Storing large amounts of data will become a problem for the bioinformatics, sooner or later. I've faced this problem recently and a lot of questions that I've never thought before just surfaced. The most obvious are: How to decide the filesystem? How to partition a large (TB range) HD? When is a cheap solution (e. g. a bunch of low-end HDs) inappropriate?
These are pressing issues here at brazilian medical community. Everyone wants to buy a NGS machine, mass spec or microarray but no one perceives the forthcomming data flood.
In practical terms, how do you store your data? A good reason for a given decision would be great too.

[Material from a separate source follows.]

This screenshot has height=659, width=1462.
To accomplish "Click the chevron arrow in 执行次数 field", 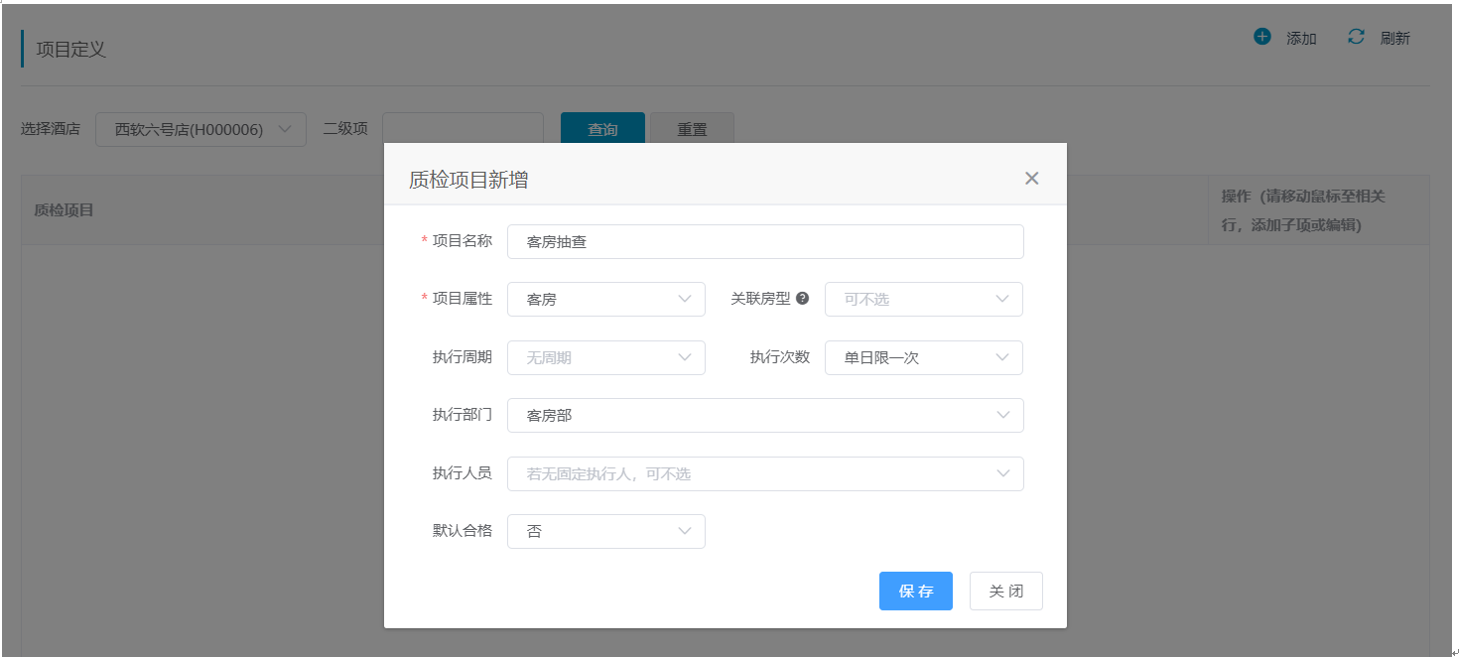I will click(x=1002, y=357).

I've asked this question not so long ago and thing got HOT here. They just finished to build a whole facility to deal with cancer. A lot of people aquired NGS machines and TB scale seems be a thing of the past. Now we are discussing what to keep and how to manage the process of data triage/filtering. So, I do really need new tips from the community. Is someone facing a similar problem (too many data)?
Well, things are pretty fast paced these days. 4TB HDDs are the standard, SDDs are common, servers with onboard Infiniband abound. Also, projects with huge throughput (e. g. Genomics England and it's presumed 300GB per tumour sample). Annotation got way too many layers. Outsourcing sequencing is rather common. This question seems a bit obsolete at the moment.